28 Pa. Code 211.11(d) Resident care plan.
28 Pa. Code 211.12(d)(5) Nursing services.
| | Plan of Correction - To be completed: 05/20/2025
F 656 Develop/Implement Comprehensive Care Plan
1.Resident 37 care plan will be updated to reflect the residents expressed suicidal ideations, implementation of new intervention to address. Resident 37 care plan will be updated to include psychosocial need related to mental health risk, outline strategies to monitor, support and ensure safety.
2. Social Services Director or designee will complete an audit of all residents to ensure resident care-plan includes psychosocial needs related to mental health risk, outline strategies to monitor, support and ensure safety.
3. Nursing Home Administrator will complete education with Social Services Director to ensure all residents with an identified psychosocial need related to mental health risk as identified through monitoring 24 hour report and nursing to social services communication will have a care-plan to outline strategies to monitor, support and ensure safety. Director of Nursing or Designee will educate the Nursing Department to ensure a note is written in resident chart related to any change in residents mood, mental health status or behavior.

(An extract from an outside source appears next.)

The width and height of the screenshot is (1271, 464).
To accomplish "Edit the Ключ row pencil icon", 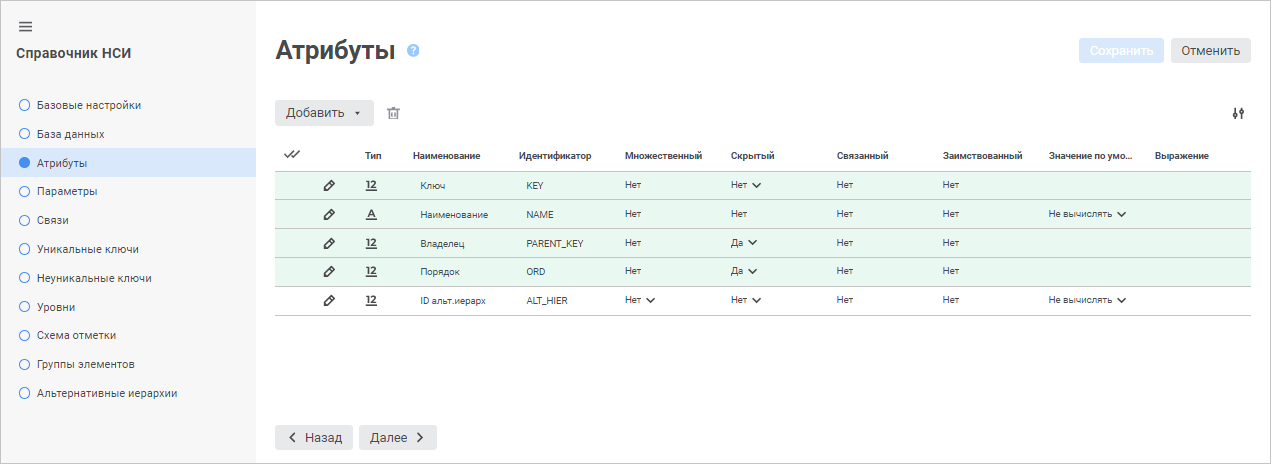I will click(x=329, y=185).
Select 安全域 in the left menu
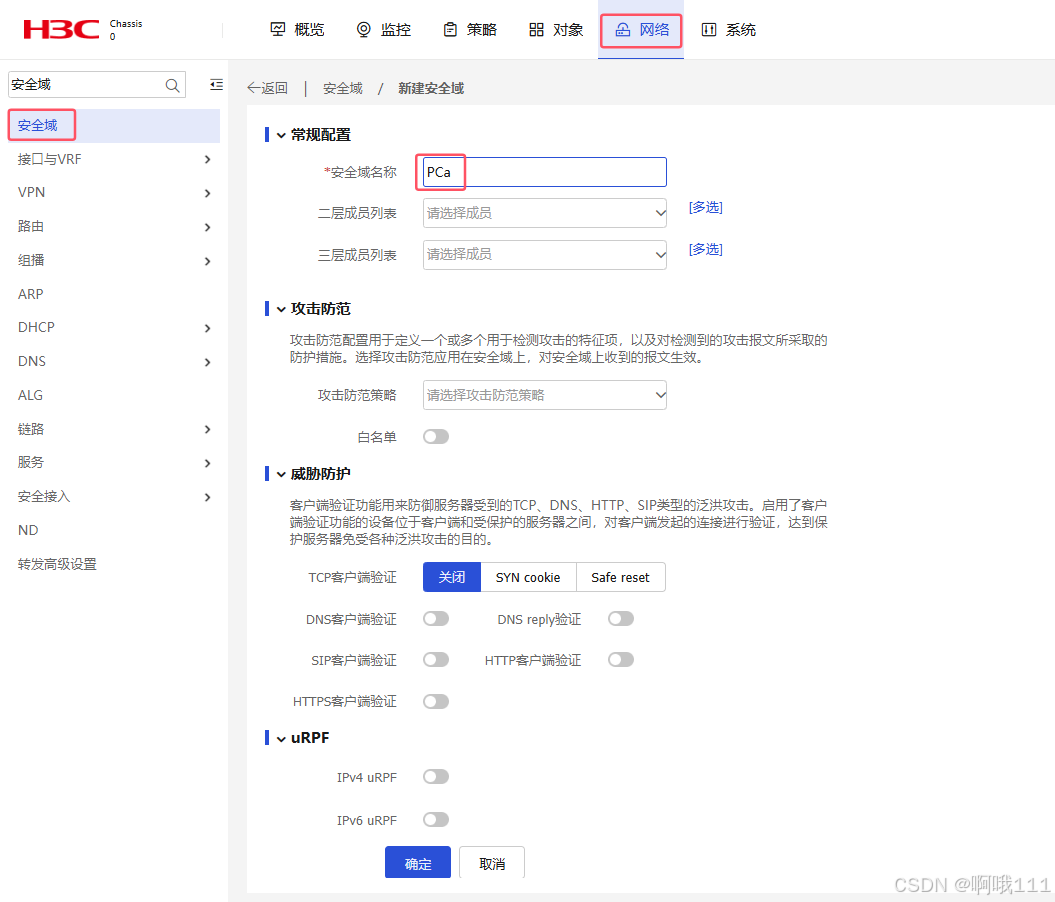 point(41,125)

4. Nursing Home Administrator or designee will complete a random audit of residents daily times 5 days, weekly times 4 weeks and monthly for 2 months to ensure Social Services Director completes a care-plan to include psychosocial need related to mental health risk, outline strategies to monitor, support and ensure safety as identified through 24 hour report and behavior tracking. Findings of audits will be summarized and reported to the Quality Assurance Performance Improvement Committee. Committee will determine the need for further audit and/or recommendations.